I sometimes envy people who have had that “Aha!” moment which inspires the words, “This is what I was born for!” To have that certainty, that conviction, that gut-deep knowing that you have found your true purpose must be profoundly and life-alteringly fulfilling! It would, of necessity, focus you, give you “permission” to dismiss all other pursuits as irrelevant. You can finally, without hesitation or reserve, give yourself over completely to the joy, the love of your calling.
There have been those persons in our world history who seem to have had such clarity of purpose in their lives: Beethoven, Michaelangelo, Ghandi, Nelson Mandela, Jane Goodall, Stephen Hawking — all are considered masters in their respective works, and with good reason. Each found his or her place in the world where they were most effective, where they shone brightest.
But all that glitters is not gold, and finding that sweet spot doesn’t guarantee happiness. Beethoven lost his hearing and had multiple romantic difficulties. Goodall’s methods of research were frequently called into question. Michelangelo was constantly dissatisfied with himself, and suffered from melancholy. Mandela spent many years in prison.

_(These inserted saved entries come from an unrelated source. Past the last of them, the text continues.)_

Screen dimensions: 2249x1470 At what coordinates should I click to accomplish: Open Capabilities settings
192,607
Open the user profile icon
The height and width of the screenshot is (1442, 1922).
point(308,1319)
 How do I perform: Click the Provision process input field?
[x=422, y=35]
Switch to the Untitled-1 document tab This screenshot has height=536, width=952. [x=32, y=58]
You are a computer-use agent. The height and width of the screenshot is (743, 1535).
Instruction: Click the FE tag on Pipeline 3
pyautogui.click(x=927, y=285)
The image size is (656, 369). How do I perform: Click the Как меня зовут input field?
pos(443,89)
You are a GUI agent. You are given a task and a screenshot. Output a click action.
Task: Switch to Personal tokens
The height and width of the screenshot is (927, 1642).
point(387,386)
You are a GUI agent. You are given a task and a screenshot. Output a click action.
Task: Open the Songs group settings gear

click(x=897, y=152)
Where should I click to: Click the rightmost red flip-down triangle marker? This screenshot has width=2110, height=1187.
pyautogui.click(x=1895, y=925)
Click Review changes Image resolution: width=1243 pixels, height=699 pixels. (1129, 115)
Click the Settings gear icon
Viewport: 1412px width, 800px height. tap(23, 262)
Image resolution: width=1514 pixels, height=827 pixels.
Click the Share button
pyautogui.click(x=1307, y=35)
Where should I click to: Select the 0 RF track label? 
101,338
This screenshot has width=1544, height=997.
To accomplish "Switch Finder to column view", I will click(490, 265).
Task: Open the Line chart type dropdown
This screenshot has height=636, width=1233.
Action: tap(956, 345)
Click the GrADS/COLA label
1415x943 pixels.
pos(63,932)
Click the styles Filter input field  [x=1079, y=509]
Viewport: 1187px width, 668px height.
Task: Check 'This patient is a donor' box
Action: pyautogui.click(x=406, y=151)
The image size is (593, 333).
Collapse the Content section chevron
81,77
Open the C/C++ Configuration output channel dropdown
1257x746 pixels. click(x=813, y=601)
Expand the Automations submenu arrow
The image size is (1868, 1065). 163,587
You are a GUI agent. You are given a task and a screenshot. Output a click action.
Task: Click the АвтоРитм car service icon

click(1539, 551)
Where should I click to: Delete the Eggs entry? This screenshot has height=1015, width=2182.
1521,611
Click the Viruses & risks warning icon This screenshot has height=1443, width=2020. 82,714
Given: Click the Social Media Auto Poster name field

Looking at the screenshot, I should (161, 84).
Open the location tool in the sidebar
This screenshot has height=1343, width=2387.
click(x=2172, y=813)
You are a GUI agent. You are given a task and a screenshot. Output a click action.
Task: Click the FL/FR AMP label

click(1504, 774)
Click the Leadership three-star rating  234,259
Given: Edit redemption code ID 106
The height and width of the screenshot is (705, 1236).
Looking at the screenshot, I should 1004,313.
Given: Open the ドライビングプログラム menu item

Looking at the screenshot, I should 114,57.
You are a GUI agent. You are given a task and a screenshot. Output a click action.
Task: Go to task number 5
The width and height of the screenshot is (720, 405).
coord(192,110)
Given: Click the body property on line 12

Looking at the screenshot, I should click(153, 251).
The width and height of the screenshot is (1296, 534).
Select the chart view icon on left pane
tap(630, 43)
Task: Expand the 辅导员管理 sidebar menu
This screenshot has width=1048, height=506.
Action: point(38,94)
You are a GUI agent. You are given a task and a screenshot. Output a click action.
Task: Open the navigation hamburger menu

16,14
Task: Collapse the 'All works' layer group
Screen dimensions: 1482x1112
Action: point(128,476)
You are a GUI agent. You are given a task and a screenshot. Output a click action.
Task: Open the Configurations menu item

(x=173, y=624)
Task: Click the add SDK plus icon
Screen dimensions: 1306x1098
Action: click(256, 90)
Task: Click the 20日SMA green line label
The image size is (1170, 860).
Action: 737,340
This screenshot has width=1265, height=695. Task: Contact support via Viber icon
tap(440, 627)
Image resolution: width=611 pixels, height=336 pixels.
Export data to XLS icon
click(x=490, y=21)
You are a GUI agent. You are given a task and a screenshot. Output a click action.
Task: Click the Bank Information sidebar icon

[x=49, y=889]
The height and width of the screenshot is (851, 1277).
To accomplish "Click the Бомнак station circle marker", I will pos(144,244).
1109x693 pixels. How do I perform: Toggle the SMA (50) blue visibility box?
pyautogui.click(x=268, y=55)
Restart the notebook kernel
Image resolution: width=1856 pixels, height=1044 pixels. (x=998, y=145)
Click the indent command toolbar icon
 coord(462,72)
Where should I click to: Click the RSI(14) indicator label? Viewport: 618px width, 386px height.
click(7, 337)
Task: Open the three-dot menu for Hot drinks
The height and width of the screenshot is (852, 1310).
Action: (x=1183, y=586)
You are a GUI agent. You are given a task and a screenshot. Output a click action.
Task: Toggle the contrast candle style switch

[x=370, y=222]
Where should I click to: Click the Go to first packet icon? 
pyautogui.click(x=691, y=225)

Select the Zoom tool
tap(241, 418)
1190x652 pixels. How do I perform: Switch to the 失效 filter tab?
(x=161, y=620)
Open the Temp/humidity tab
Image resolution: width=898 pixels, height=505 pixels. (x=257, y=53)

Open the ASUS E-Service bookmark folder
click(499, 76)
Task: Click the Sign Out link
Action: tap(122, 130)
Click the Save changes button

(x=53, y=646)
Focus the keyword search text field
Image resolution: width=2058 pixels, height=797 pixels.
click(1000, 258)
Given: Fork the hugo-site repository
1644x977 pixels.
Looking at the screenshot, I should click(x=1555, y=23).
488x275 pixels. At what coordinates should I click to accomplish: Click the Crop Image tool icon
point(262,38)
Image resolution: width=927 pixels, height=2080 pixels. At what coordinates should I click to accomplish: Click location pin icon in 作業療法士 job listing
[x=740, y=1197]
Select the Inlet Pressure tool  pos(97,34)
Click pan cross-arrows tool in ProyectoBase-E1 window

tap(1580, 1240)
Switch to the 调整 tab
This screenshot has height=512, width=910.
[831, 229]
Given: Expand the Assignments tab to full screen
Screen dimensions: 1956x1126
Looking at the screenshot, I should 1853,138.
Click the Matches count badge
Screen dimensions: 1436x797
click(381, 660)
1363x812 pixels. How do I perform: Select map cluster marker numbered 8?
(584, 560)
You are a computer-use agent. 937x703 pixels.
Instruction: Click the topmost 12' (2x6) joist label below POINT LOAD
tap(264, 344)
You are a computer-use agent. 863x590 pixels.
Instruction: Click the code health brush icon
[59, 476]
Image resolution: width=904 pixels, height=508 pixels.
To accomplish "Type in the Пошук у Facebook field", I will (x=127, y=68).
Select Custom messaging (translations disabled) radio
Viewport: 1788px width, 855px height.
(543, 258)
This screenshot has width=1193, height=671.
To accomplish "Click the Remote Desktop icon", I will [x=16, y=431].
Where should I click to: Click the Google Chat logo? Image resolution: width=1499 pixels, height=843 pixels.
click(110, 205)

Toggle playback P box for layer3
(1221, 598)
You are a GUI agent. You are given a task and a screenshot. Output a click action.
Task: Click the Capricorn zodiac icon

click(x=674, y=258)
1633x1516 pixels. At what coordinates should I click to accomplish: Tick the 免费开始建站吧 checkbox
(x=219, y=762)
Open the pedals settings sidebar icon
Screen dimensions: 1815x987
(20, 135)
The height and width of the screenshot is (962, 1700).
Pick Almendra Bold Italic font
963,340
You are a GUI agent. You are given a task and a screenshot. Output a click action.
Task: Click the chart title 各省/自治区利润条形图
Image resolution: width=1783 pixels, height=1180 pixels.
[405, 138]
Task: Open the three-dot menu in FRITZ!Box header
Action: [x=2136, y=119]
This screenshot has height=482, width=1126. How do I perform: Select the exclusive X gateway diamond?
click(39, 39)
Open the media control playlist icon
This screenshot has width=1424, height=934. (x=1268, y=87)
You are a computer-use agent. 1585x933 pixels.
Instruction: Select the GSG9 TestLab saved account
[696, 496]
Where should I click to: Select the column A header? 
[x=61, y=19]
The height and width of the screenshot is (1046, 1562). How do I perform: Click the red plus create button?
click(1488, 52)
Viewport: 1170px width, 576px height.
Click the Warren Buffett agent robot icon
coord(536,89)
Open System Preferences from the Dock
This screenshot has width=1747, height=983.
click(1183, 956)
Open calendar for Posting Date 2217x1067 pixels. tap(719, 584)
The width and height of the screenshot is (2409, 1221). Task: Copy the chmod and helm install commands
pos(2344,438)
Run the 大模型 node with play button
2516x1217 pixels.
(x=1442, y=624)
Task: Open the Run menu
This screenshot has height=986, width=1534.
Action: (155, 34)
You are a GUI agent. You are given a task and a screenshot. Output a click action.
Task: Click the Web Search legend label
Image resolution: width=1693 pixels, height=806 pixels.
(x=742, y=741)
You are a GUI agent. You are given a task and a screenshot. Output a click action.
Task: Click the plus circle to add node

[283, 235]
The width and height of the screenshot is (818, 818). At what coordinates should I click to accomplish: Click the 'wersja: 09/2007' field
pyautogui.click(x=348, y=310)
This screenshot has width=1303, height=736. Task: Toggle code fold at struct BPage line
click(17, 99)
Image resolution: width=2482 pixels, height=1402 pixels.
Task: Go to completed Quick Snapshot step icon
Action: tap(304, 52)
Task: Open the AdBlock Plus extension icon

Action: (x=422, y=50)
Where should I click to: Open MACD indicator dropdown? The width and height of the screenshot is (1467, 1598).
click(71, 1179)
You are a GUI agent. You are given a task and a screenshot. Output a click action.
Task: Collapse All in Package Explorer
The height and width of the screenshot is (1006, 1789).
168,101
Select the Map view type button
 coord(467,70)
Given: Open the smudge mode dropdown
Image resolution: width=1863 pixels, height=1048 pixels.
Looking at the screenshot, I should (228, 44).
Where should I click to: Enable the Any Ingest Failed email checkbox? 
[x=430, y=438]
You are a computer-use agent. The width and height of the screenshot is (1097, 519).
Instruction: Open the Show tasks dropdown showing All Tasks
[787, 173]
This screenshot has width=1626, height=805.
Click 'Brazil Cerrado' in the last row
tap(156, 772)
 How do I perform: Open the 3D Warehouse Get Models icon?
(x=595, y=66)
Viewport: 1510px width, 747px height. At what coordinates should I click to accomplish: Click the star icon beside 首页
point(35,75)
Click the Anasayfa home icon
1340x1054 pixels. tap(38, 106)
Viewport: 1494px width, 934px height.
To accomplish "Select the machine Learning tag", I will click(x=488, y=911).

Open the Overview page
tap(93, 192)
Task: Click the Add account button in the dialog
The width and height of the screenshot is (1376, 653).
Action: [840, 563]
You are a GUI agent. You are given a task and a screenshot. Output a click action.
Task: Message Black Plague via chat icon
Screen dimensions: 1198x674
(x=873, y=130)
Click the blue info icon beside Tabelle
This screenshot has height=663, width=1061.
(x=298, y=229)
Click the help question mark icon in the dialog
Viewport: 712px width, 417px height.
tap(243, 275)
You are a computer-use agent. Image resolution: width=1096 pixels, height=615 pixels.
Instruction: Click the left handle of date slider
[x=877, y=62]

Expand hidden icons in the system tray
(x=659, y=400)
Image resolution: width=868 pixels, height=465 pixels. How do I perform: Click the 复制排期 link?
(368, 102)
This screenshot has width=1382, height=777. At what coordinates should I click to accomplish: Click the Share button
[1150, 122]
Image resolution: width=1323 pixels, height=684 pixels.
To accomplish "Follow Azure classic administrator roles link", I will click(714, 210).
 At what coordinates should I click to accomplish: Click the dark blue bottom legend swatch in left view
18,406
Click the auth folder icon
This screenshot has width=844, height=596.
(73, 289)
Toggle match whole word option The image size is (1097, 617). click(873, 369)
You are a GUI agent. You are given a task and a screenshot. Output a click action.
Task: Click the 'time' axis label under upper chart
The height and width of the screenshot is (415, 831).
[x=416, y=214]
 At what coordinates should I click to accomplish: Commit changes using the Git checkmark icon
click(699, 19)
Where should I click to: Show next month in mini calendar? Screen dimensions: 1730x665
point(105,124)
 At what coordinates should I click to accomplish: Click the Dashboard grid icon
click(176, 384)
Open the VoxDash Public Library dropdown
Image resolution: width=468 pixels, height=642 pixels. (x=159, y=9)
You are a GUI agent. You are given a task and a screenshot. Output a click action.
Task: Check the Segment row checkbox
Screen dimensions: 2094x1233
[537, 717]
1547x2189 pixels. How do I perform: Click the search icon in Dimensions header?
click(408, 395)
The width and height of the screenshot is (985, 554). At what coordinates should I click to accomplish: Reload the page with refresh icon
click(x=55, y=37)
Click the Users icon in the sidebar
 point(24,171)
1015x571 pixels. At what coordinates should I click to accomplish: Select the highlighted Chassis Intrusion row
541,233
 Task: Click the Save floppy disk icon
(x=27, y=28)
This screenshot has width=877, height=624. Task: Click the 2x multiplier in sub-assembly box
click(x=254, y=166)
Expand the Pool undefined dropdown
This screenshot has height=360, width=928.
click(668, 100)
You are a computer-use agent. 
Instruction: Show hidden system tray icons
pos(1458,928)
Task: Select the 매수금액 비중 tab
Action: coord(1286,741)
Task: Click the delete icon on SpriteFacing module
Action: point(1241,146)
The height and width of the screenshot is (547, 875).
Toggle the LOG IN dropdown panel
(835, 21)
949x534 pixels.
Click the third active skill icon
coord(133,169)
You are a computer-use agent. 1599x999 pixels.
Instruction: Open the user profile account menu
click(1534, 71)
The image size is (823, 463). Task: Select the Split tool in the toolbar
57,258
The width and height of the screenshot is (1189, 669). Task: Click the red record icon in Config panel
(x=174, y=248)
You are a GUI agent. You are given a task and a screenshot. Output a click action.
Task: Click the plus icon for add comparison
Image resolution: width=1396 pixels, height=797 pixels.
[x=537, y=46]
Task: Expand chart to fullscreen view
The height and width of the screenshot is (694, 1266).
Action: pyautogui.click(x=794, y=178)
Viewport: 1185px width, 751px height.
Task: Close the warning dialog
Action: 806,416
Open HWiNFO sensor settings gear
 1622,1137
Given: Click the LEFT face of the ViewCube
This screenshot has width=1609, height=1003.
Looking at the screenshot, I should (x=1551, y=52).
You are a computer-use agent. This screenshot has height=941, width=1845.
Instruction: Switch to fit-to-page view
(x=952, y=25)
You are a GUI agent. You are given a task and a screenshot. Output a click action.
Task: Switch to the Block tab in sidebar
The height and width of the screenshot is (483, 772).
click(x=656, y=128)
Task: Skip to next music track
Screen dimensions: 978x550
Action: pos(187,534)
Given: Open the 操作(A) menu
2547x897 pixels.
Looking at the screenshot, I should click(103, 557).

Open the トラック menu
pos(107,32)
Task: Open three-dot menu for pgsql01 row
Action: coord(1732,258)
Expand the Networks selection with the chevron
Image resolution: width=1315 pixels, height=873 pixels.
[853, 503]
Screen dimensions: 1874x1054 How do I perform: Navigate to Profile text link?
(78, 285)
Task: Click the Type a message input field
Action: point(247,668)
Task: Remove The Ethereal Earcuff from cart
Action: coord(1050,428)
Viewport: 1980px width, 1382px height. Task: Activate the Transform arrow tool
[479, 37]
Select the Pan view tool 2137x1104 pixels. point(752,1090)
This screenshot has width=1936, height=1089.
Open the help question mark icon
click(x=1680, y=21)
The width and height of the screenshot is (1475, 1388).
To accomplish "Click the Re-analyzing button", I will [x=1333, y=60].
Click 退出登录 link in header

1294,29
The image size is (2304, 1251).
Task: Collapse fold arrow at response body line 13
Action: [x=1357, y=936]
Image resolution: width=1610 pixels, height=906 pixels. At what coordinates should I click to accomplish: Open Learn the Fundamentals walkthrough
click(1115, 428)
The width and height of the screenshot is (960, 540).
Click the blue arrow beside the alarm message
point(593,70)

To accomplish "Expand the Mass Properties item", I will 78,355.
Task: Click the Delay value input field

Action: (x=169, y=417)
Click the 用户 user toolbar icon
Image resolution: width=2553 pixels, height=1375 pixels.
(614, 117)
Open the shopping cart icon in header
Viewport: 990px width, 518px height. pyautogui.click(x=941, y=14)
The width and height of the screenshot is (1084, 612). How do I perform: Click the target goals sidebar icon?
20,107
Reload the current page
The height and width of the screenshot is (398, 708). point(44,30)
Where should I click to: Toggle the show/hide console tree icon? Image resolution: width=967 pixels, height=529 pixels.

Then, again, I wonder — is the focus of such a “true calling” ultimately limiting? Would it cause you to cease all other exploration, all questions external to itself? Would outside interests wither on the vine, as it were? Does such concentration shrink the borders of your world? If so, is it possible to find an in-between point where you still feel the conviction of your purpose and take profound joy in it, but do not close the door to all other avenues of discovery?
I believe that the state of mind can be attained wherein you can continue your focus on your calling, even follow it to the point of excellence, but not to the exclusion of other activities; from this centered point, you can more easily discriminate between those outside pursuits which are merely distraction, and those which harbor golden nuggets of genuine awareness, growth, enlightenment or expansion of thought. I suspect the dimensions of this peak are slight and difficult to sense. Thus you are unlikely to stumble upon its sanctuary. Instead, it must be actively sought and, once attained, used carefully, purposefully and mindfully, as one would utilize and maintain any gift of rare and precious delicacy.
It seems that we alone, of all the animals on Earth, are burdened with the search for meaning. And not even all humans, perhaps regrettably, are thus charged. Many, maybe the vast majority of us go through our lives never wondering why we are here, or what purpose we might be meant to serve. And sometimes — just sometimes — I envy them too.
Usually not, though.
For my own part, I cannot imagine an existence where meaning is … meaningless. Ergo, I continue the search for that true calling, and for the pinnacle of balance between it and all the unanswered questions that await.